- [THE TASK]: Give each line of the records again exactly and omit every picture.

- [RECORD EXCERPTS]:
::::::::::

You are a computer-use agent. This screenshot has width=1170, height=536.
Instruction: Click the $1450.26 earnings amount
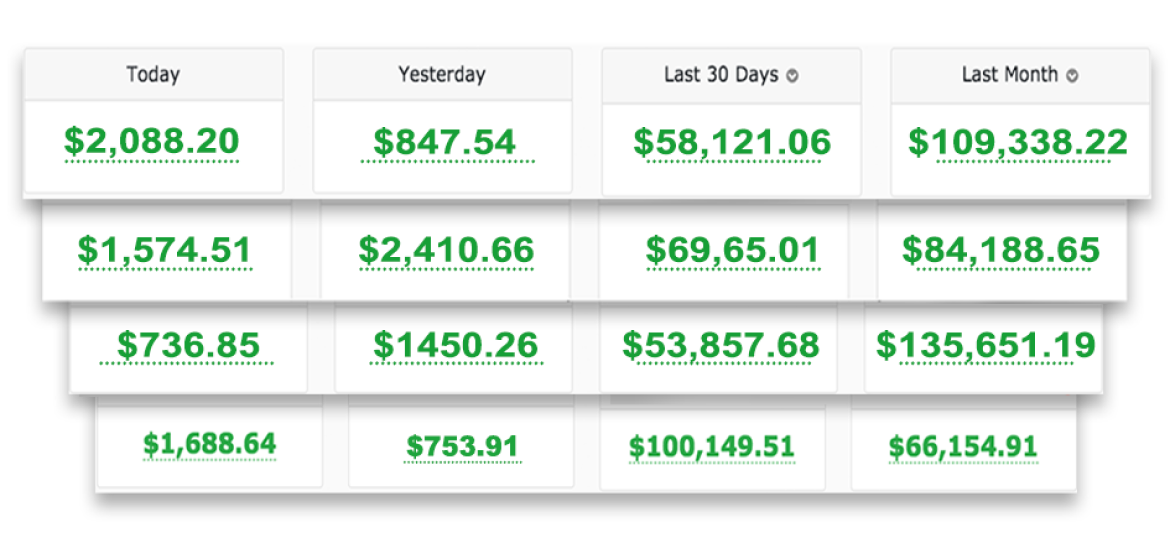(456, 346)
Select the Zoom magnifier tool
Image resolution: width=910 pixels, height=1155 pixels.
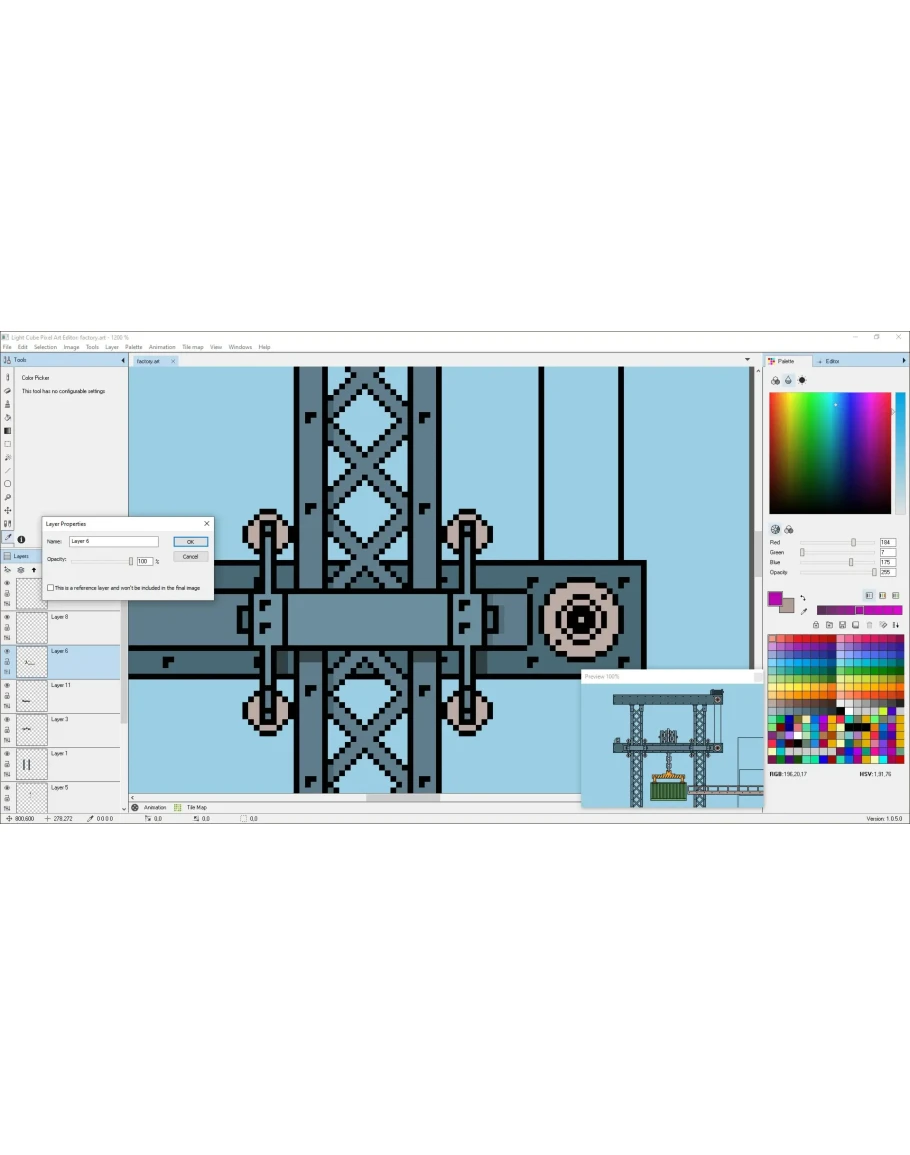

::::::::::

- [TASK RESPONSE]:
You are a computer-use agent. This screenshot has width=1170, height=536.
Instruction: Click the $1450.26 earnings amount
(456, 346)
Select the Zoom magnifier tool
Image resolution: width=910 pixels, height=1155 pixels.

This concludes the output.